Seit der ersten Benennung und Beschreibung des Begriffs durch Hans Selye (Selye 1960) wurden verschiedene Definitionen von Stress formuliert. Fast ausnahmslos haben diese Definitionen versäumt, das zu erfassen, was von einem Großteil der Stressforscher als die Essenz des Konzepts wahrgenommen wird.

Das Scheitern einer gemeinsamen und allgemein akzeptablen Definition kann mehrere Erklärungen haben; Einer davon könnte sein, dass das Konzept so weit verbreitet ist und in so vielen verschiedenen Situationen und Umgebungen und von so vielen Forschern, Fachleuten und Laien verwendet wurde, dass es nicht mehr möglich ist, sich auf eine gemeinsame Definition zu einigen. Eine andere Erklärung ist, dass es wirklich keine empirische Grundlage für eine einzige gemeinsame Definition gibt. Das Konzept kann so vielfältig sein, dass ein einzelner Prozess einfach nicht das ganze Phänomen erklärt. Eines ist klar: Um die gesundheitlichen Auswirkungen von Stress zu untersuchen, muss das Konzept mehr als eine Komponente umfassen. Selyes Definition befasste sich mit der physiologischen Kampf- oder Fluchtreaktion als Reaktion auf eine Bedrohung oder Herausforderung durch die Umwelt. Seine Definition bezog sich also nur auf die individuelle physiologische Reaktion. In den 1960er Jahren entstand ein starkes Interesse an sogenannten Lebensereignissen, dh großen belastenden Erfahrungen, die im Leben eines Individuums auftreten. Die Arbeit von Holmes und Rahe (1967) hat schön gezeigt, dass eine Häufung von Lebensereignissen gesundheitsschädlich ist. Diese Effekte wurden hauptsächlich in retrospektiven Studien gefunden. Die Befunde zu bestätigen erwies sich prospektiv als schwieriger (Rahe 1988).

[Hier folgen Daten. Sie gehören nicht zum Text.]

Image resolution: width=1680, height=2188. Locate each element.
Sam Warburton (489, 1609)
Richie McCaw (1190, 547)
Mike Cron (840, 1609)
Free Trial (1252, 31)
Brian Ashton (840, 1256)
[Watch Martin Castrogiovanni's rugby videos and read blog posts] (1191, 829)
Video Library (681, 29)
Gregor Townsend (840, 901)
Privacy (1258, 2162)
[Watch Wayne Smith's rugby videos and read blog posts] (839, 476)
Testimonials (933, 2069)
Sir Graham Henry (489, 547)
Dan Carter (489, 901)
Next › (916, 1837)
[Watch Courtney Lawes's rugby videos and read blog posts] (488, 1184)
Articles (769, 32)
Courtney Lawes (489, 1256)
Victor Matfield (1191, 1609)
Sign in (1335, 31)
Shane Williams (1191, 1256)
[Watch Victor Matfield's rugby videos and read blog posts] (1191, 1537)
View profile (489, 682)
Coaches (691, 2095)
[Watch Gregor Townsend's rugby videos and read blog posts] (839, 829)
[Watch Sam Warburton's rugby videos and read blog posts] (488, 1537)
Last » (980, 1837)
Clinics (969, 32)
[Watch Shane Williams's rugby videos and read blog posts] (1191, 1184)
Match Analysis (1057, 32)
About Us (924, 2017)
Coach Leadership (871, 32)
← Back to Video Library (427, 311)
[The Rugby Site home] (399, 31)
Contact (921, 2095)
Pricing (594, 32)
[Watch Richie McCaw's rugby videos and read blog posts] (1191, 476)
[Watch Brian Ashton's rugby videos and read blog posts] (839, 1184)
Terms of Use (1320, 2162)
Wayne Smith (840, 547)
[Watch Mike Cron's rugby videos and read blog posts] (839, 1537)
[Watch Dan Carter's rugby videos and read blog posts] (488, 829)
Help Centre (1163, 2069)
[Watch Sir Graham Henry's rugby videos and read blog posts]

In den 1970er Jahren wurde ein anderes Konzept in den theoretischen Rahmen eingeführt, das der Verwundbarkeit oder Widerstandsfähigkeit des Individuums, das belastenden Reizen ausgesetzt war. Cassel (1976) stellte die Hypothese auf, dass die Wirtsresistenz ein entscheidender Faktor für das Ergebnis von Stress oder die Auswirkungen von Stress auf die Gesundheit sei. Die Tatsache, dass die Wirtsresistenz in vielen Studien nicht berücksichtigt wurde, könnte erklären, warum so viele uneinheitliche und widersprüchliche Ergebnisse zu den gesundheitlichen Auswirkungen von Stress erzielt wurden. Laut Cassel waren zwei Faktoren entscheidend für den Grad der Wirtsresistenz einer Person: ihre Bewältigungsfähigkeit und ihre soziale Unterstützung.

Die heutige Definition umfasst mittlerweile wesentlich mehr als die physiologischen „Selye-Stress“-Reaktionen. Sowohl soziale Umwelteinflüsse, wie sie beispielsweise durch Lebensereignisse repräsentiert werden, als auch die Widerstandsfähigkeit oder Verwundbarkeit des Individuums, das den Lebensereignissen ausgesetzt ist, werden einbezogen.

Abbildung 1. Komponenten von Stress im Stress-Krankheits-Modell von Kagan und Levi (1971)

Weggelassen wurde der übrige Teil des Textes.